Recast the lines from the one containing "Describe the element at coordinates (184, 732)" through the one containing "center [397, 142].", inclusive, as a JSON list of strings with one string per line and blank lines omitted.
*** Opening of DATA FOR REVIEW ***
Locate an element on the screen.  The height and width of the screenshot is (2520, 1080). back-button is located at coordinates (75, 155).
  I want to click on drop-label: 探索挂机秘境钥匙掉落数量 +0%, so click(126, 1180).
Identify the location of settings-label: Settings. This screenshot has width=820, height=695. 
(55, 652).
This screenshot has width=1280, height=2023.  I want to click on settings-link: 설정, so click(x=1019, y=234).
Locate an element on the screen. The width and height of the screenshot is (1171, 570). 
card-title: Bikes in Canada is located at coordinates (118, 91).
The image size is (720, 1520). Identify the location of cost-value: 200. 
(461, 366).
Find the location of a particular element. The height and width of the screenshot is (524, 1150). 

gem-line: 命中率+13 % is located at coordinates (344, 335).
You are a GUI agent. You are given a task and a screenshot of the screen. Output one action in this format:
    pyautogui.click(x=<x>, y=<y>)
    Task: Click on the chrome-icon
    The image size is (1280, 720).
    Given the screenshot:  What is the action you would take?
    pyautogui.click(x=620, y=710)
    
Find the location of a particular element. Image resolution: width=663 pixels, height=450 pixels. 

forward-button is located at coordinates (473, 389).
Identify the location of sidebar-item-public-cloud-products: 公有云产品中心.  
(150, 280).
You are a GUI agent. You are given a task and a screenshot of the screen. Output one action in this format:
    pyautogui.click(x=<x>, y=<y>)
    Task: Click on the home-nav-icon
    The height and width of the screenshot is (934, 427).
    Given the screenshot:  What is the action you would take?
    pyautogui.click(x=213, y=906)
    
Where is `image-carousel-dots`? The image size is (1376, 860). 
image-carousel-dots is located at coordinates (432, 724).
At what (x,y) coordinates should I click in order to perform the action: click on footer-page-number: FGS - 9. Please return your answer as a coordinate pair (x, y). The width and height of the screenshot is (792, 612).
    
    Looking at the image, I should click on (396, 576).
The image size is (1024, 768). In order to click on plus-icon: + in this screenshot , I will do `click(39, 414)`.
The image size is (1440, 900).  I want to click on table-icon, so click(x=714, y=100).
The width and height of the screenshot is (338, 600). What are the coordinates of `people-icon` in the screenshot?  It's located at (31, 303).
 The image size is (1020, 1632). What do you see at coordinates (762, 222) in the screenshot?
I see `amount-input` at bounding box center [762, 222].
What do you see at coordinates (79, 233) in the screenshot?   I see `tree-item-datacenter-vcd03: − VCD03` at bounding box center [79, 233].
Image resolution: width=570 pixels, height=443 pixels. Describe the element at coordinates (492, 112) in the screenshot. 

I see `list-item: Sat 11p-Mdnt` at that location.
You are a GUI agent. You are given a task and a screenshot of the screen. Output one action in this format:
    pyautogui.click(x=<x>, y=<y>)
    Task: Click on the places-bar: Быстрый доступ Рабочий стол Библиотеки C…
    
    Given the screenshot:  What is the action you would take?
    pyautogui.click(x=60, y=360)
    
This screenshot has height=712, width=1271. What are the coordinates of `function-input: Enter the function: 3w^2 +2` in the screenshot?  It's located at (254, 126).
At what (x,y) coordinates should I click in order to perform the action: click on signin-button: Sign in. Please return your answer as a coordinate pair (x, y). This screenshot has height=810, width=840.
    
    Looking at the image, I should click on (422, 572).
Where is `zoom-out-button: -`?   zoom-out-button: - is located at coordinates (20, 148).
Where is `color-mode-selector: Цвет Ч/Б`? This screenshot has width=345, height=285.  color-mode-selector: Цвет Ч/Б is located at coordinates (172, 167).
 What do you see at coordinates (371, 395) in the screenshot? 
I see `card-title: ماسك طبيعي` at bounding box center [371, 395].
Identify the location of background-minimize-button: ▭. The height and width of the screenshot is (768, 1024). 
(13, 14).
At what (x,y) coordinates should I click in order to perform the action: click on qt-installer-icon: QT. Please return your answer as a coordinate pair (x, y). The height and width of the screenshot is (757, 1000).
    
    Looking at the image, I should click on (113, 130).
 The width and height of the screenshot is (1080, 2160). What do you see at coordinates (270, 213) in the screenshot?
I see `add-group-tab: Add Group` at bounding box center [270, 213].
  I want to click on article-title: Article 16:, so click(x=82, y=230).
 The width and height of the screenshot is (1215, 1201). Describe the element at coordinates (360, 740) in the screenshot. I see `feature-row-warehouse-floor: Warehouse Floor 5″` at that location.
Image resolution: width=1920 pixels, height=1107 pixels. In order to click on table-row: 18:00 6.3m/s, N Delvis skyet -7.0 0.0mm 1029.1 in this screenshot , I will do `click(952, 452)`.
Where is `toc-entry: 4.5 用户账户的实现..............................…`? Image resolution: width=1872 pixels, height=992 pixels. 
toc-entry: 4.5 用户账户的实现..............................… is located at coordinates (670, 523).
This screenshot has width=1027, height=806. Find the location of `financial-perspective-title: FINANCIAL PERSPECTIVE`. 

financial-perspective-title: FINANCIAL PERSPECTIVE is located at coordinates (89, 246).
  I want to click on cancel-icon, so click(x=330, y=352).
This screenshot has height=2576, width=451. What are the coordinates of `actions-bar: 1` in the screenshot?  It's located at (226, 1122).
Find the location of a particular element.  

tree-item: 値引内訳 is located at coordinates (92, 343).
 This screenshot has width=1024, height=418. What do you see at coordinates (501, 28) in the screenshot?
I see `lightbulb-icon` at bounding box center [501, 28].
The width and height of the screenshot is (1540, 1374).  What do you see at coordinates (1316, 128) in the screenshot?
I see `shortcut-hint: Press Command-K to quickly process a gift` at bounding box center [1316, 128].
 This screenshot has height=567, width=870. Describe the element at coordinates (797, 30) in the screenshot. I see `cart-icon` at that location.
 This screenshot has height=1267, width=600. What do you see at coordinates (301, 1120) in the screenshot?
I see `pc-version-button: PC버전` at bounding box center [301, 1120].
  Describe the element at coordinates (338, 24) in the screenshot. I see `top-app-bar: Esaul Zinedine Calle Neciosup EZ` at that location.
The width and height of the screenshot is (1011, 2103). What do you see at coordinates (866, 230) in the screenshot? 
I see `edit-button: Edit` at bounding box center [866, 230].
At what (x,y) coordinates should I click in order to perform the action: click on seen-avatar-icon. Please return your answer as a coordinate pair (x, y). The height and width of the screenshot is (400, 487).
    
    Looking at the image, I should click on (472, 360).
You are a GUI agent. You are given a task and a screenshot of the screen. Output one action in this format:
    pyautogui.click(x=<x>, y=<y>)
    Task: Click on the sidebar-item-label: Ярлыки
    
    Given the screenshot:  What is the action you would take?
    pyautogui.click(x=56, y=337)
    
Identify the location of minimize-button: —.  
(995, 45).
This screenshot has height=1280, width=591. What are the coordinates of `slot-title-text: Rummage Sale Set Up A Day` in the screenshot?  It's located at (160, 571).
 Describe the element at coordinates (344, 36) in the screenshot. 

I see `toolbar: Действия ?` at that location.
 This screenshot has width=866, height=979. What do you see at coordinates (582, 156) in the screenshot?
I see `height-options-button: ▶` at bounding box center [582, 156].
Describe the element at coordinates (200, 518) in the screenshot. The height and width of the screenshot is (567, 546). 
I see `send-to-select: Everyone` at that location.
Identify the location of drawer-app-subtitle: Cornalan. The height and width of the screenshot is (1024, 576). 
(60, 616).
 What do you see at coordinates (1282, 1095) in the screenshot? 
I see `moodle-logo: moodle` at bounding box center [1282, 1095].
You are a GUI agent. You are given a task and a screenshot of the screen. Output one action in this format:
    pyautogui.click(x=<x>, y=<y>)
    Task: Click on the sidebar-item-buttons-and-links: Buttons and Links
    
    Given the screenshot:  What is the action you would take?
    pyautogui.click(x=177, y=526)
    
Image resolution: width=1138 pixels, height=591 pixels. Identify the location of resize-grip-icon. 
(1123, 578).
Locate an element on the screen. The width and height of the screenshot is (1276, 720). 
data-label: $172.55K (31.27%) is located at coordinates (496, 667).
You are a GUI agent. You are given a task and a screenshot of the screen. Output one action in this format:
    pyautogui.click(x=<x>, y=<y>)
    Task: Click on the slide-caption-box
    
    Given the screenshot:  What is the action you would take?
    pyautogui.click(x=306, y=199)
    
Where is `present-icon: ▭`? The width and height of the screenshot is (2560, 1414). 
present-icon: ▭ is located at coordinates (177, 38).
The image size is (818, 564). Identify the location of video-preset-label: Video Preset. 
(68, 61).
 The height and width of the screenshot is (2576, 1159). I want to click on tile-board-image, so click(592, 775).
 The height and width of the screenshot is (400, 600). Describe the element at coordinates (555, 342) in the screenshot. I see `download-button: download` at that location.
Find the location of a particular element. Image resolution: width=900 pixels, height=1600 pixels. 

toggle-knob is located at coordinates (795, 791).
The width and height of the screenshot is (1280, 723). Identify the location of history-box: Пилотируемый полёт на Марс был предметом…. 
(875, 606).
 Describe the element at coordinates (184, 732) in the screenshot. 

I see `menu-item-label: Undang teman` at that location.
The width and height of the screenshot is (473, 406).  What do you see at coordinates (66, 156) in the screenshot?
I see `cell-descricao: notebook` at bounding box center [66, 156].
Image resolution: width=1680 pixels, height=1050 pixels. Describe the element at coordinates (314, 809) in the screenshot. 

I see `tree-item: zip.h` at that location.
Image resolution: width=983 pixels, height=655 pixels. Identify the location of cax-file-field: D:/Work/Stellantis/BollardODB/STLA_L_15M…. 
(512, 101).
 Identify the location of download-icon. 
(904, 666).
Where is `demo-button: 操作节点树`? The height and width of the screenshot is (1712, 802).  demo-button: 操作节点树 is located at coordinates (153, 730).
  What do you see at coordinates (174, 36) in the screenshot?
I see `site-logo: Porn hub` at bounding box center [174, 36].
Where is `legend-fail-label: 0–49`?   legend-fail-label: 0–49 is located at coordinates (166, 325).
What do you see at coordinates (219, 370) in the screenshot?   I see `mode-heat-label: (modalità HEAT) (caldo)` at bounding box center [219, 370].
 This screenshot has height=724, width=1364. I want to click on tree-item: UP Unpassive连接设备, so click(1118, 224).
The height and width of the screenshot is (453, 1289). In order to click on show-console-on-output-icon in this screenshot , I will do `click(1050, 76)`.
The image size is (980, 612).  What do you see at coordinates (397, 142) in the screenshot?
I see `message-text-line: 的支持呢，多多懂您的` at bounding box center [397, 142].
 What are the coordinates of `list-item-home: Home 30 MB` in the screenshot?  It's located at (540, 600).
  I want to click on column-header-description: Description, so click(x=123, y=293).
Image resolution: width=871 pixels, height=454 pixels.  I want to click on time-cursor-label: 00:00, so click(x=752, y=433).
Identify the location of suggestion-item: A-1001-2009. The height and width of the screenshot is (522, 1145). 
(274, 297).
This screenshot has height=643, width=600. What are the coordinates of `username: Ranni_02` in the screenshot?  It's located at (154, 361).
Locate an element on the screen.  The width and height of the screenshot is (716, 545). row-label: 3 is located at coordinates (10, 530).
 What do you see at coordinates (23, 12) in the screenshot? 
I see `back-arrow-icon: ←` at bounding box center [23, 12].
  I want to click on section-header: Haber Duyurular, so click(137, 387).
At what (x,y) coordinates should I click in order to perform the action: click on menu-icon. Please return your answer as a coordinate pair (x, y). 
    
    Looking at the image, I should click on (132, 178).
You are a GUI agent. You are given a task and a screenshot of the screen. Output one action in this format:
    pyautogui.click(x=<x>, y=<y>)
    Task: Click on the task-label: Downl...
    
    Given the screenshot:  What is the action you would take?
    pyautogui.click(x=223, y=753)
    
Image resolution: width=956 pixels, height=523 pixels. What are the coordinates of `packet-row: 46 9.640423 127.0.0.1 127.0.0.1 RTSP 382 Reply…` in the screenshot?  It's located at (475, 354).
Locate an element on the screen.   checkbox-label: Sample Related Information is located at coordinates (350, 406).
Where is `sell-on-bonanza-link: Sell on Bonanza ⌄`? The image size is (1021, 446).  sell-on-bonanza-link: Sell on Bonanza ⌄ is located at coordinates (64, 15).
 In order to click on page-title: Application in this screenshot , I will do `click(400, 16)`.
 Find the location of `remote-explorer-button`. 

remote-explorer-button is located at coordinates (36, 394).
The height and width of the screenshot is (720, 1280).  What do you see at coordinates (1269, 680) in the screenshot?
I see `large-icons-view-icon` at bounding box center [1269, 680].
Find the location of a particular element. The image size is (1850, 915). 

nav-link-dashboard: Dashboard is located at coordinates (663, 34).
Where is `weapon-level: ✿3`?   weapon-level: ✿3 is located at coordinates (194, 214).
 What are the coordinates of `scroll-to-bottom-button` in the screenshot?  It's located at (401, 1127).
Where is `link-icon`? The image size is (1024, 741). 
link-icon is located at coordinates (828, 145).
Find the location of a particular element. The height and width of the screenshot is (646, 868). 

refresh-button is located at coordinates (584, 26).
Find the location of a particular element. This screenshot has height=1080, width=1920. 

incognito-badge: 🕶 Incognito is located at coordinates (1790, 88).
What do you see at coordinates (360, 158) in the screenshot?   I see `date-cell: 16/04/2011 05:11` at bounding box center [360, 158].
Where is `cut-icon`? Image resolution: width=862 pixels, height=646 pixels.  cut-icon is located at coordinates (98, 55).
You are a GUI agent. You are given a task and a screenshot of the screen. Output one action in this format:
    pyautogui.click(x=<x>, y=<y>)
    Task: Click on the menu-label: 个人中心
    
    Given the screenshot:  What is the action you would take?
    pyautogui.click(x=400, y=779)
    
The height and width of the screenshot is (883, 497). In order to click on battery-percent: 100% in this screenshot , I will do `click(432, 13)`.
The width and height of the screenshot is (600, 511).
*** Close of DATA FOR REVIEW ***
▶ _TASK ANSWER_:
[
  " Describe the element at coordinates (184, 732) in the screenshot. ",
  "I see `menu-item-label: Undang teman` at that location.",
  "The width and height of the screenshot is (473, 406).  What do you see at coordinates (66, 156) in the screenshot?",
  "I see `cell-descricao: notebook` at bounding box center [66, 156].",
  "Image resolution: width=1680 pixels, height=1050 pixels. Describe the element at coordinates (314, 809) in the screenshot. ",
  "I see `tree-item: zip.h` at that location.",
  "Image resolution: width=983 pixels, height=655 pixels. Identify the location of cax-file-field: D:/Work/Stellantis/BollardODB/STLA_L_15M…. ",
  "(512, 101).",
  " Identify the location of download-icon. ",
  "(904, 666).",
  "Where is `demo-button: 操作节点树`? The height and width of the screenshot is (1712, 802).  demo-button: 操作节点树 is located at coordinates (153, 730).",
  "  What do you see at coordinates (174, 36) in the screenshot?",
  "I see `site-logo: Porn hub` at bounding box center [174, 36].",
  "Where is `legend-fail-label: 0–49`?   legend-fail-label: 0–49 is located at coordinates (166, 325).",
  "What do you see at coordinates (219, 370) in the screenshot?   I see `mode-heat-label: (modalità HEAT) (caldo)` at bounding box center [219, 370].",
  " This screenshot has height=724, width=1364. I want to click on tree-item: UP Unpassive连接设备, so click(1118, 224).",
  "The height and width of the screenshot is (453, 1289). In order to click on show-console-on-output-icon in this screenshot , I will do `click(1050, 76)`.",
  "The image size is (980, 612).  What do you see at coordinates (397, 142) in the screenshot?",
  "I see `message-text-line: 的支持呢，多多懂您的` at bounding box center [397, 142]."
]